### Enunciado da tarefa
Transcreva na íntegra, sem qualquer alteração, o texto da página sobre a tributação das poupanças das famílias.

### Texto da página
Sinalizar que se pretende, em última instância, expropriar por via fiscal as poupanças acumuladas pelas famílias (sejam sob a forma de depósitos bancários, casas ou outras) não é apenas economicamente irracional e financeiramente suicidário para o Estado português na situação actual. É também sintomático do movimento de radicalização da esquerda que a “geringonça” colocou em marcha. Já não se trata “apenas” de uma questão de maximizar o saque fiscal no contexto de uma economia de mercado com pesada intervenção do Estado. Com a “geringonça” a discussão está gradualmente a mover-se para campos progressivamente mais radicais: trata-se agora de colocar na ordem do dia da governação as ambições revolucionárias de longa data da extrema-esquerda.

### Dados disponíveis
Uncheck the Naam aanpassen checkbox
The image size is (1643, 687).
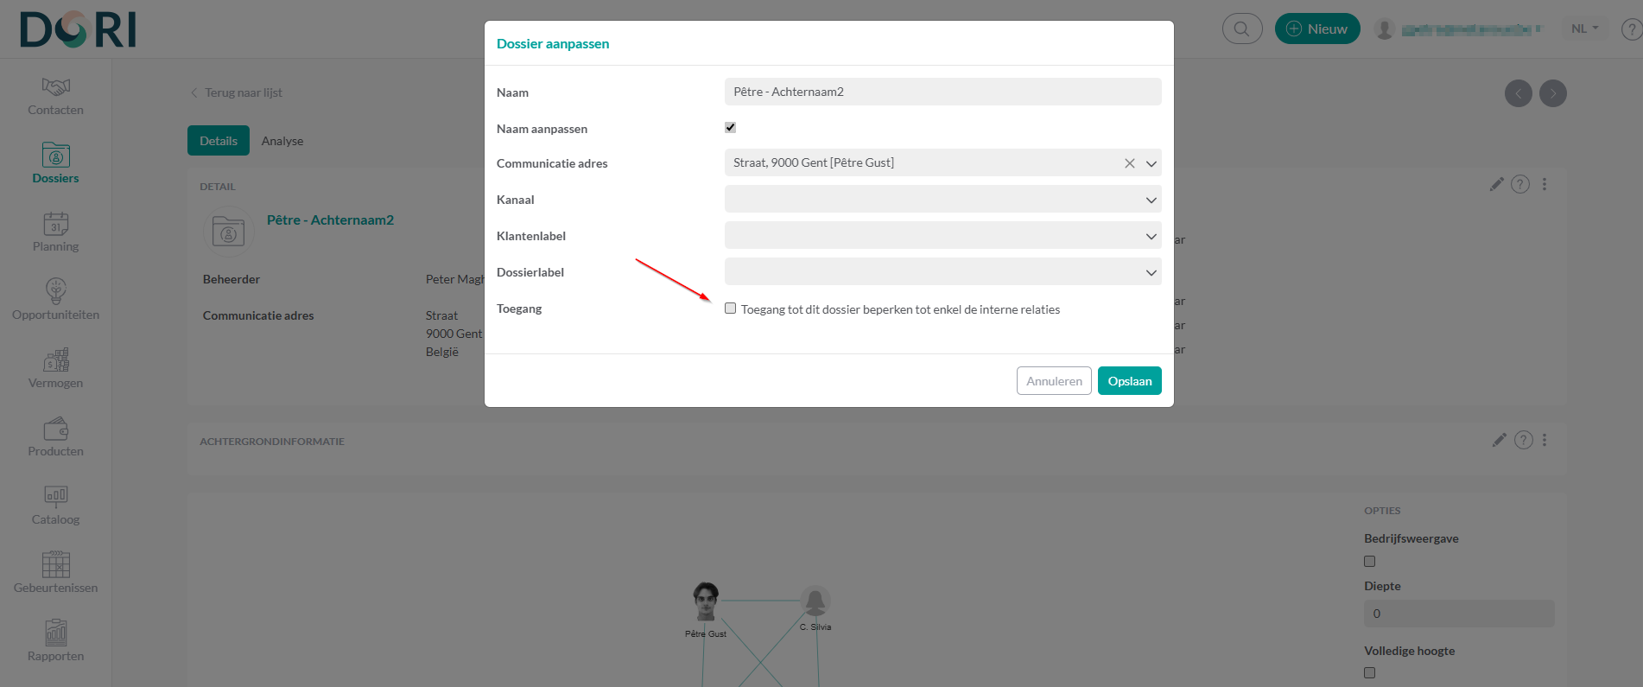731,128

### Resolução comentada
Sinalizar que se pretende, em última instância, expropriar por via fiscal as poupanças acumuladas pelas famílias (sejam sob a forma de depósitos bancários, casas ou outras) não é apenas economicamente irracional e financeiramente suicidário para o Estado português na situação actual. É também sintomático do movimento de radicalização da esquerda que a “geringonça” colocou em marcha. Já não se trata “apenas” de uma questão de maximizar o saque fiscal no contexto de uma economia de mercado com pesada intervenção do Estado. Com a “geringonça” a discussão está gradualmente a mover-se para campos progressivamente mais radicais: trata-se agora de colocar na ordem do dia da governação as ambições revolucionárias de longa data da extrema-esquerda.